By Daniel White/Howard University News Service
On November 10, 2014
Larry Hogan

Hogan ran on a campaign against taxes and tied Anthony
Brown to incumbent governor Martin O’Malley’s records.
Credit: cnsmaryland.org

ANNAPOLIS, Md.  – In a stunning upset, Republican Lawrence J. “Larry” Hogan defeated Democratic favorite Lt. Gov. Anthony Brown to become governor of Maryland, part of a dramatic string of Republican victories during the 2014 Midterm Elections..

In a night full of Democratic heartbreak, the Maryland governor’s race, which Hogan called Tuesday’s biggest upset, was a changing of the guard for the state.

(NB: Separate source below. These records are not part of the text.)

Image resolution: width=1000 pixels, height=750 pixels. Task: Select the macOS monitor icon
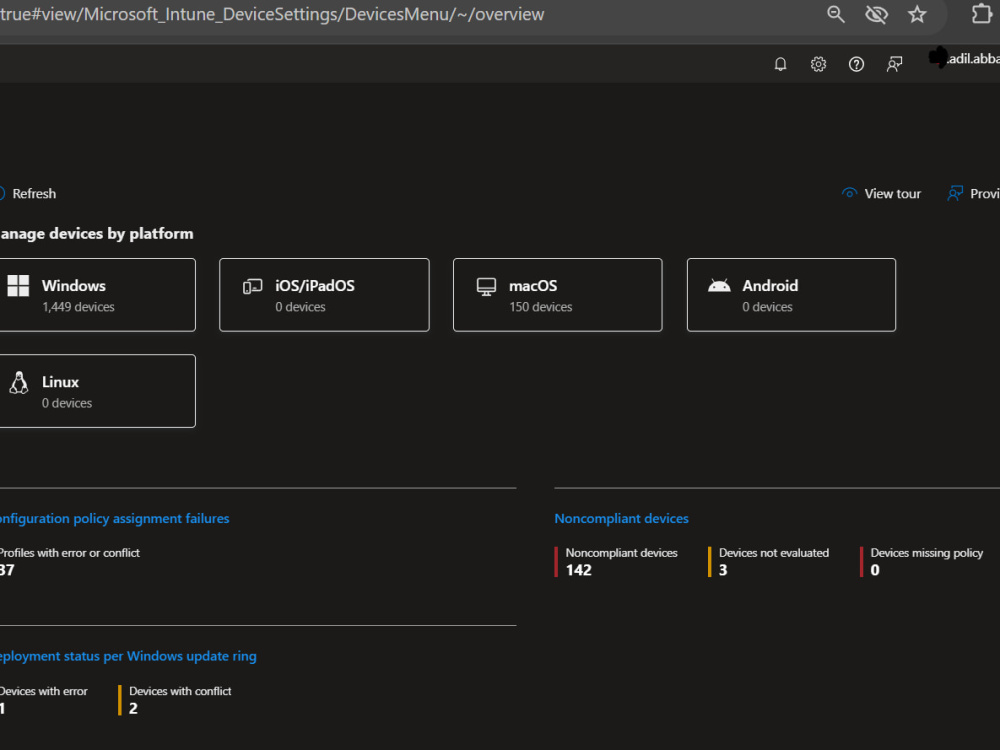pyautogui.click(x=486, y=285)
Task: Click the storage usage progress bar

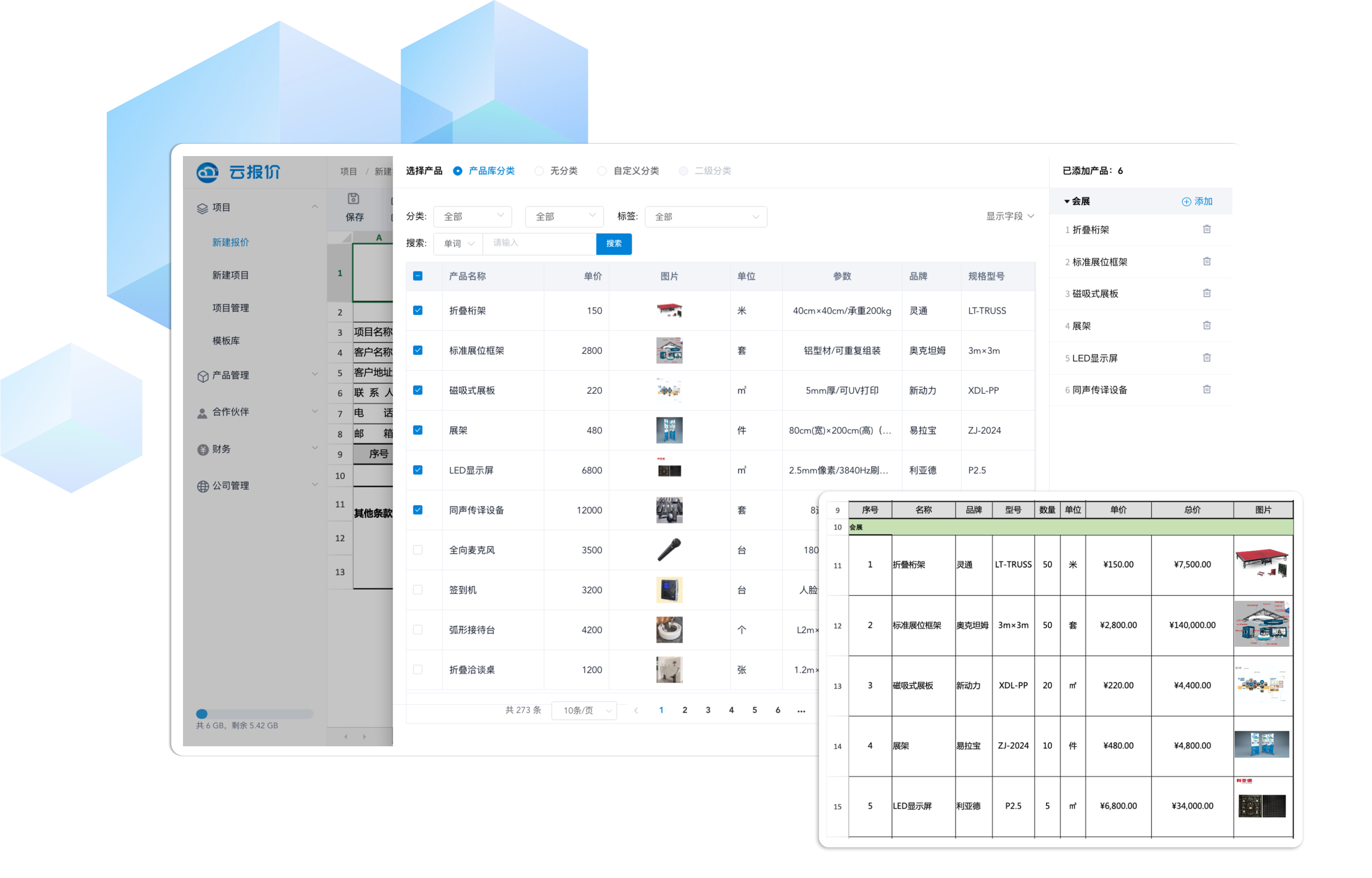Action: tap(254, 713)
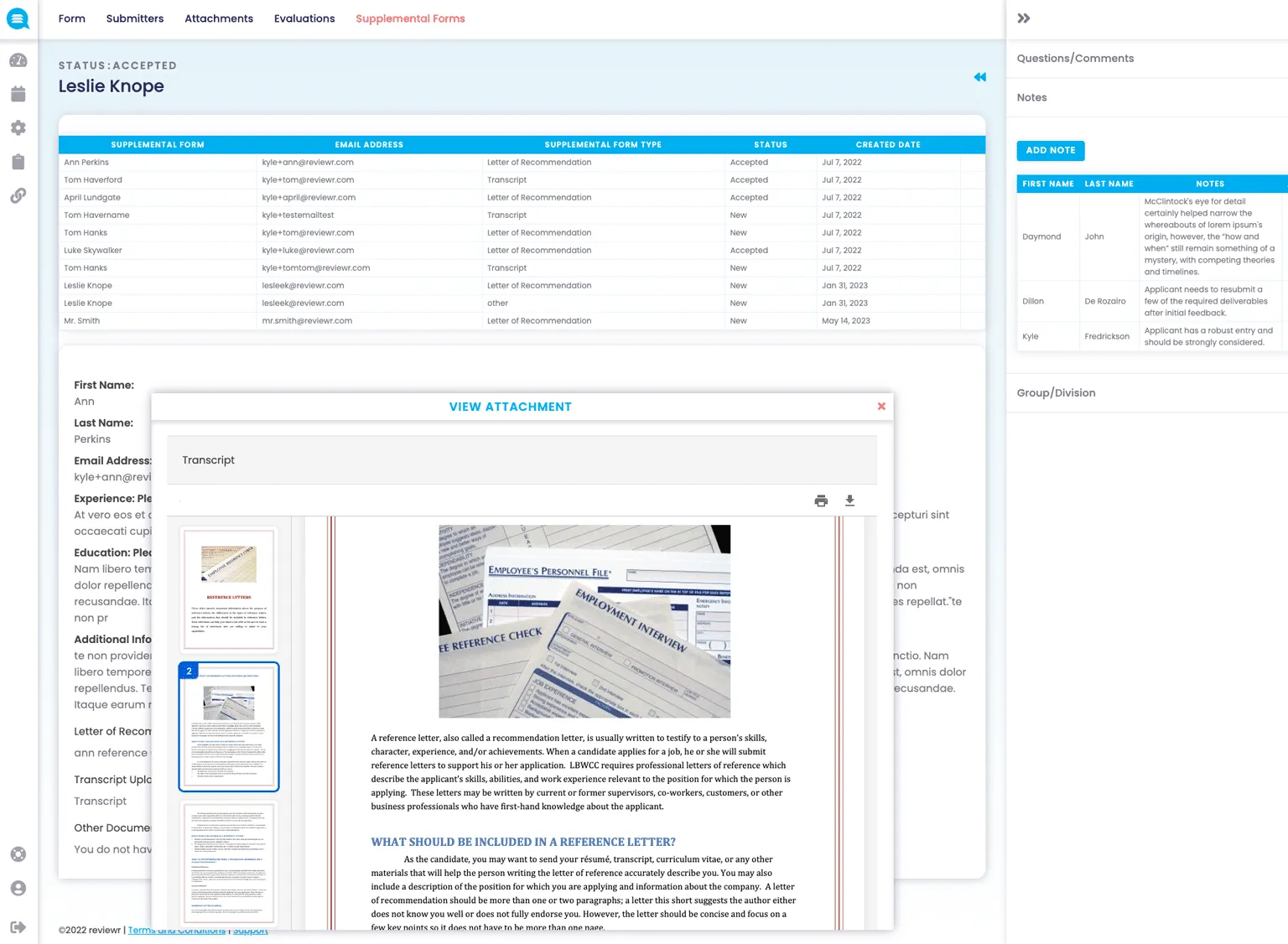Image resolution: width=1288 pixels, height=944 pixels.
Task: Select Luke Skywalker row in supplemental forms table
Action: click(x=93, y=250)
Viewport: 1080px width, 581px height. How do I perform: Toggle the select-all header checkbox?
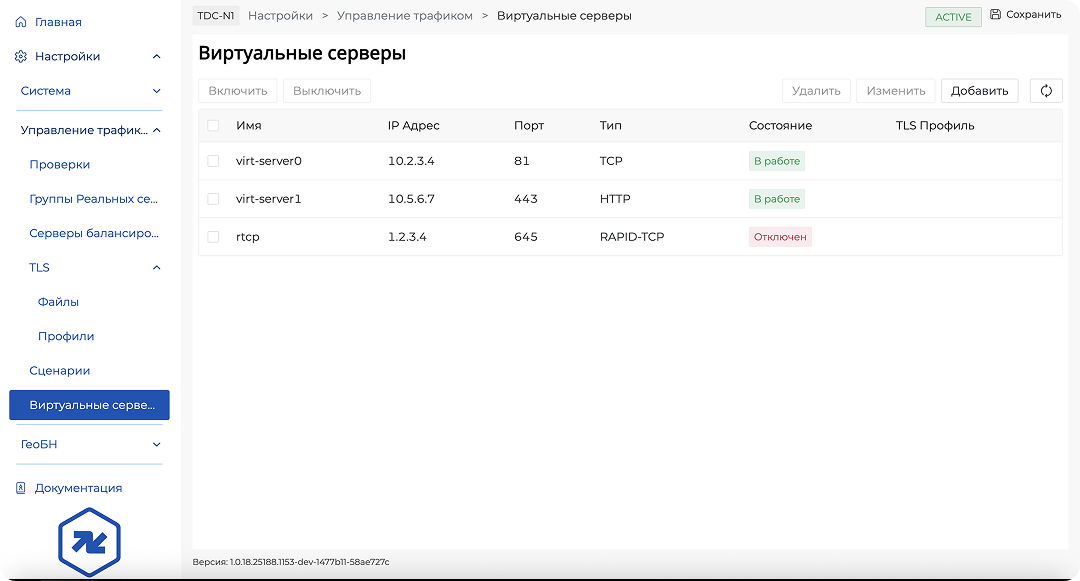[x=213, y=126]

Hogan’s victory, at least temporarily, ended Brown’s dream to become the first black governor of Maryland and only the third African-American governor in the nation’s history. Doug Wilder once served as the governor of Virginia and Deval Patrick is the sitting governor of Massachusetts. 

“This is the largest mandate for change in Maryland in 63 years,” Hogan told the enthusiastic crowd during his acceptance speech.

Hogan is only the second Republican governor of Maryland since Spiro Agnew left office in 1969.  Republican Robert Ehrlich served as governor in Maryland from 2003 to 2007.

Hogan won by a margin of 4.7 percent of the vote, or with 76,596 more votes than Brown, despite losing more than 200,000 votes in Montgomery and Prince George’s counties, key indicators of Maryland Gubernatorial success.

“Prince George’s County, Montgomery County and Baltimore will wake up to the fact that nothing from nothing leaves nothing and that’s what you get with Brown-O’Malley,” said Isa Shah, a 77-year-old Baltimore Republican, who voted for Obama – twice.

Shah is representative of many Maryland residents who see Brown as politics as usual, an extension of the administration of Democratic Gov. Martin O’Malley.

Voters don’t see that with Hogan. At his election party, supporters chanted “We Want Hogan,” before he came out, and “Larry” after his speech.

Hogan is a true native of Maryland. His father, former Republican U.S. Rep. Lawrence J. Hogan Sr., represented the 5th congressional district of Maryland. In his acceptance, Hogan thanked his father, acknowledging the continuation of his legacy, saying “40 years later, we’re going to have a Hogan for governor.”

“I’m excited because as we were traveling across the state talking to people from both the Republican and Democrat parties, they were looking for a change and I believe this is it,” said Shelley Aloi, a candidate for lieutenant governor this summer.

If Maryland is to see any change, warned Hogan, then there is much to be done.

“It doesn’t matter what party,” he told the crowd at his victory party.  “It doesn’t matter whether you voted for us or not.  Starting tomorrow lets work to make our state better.”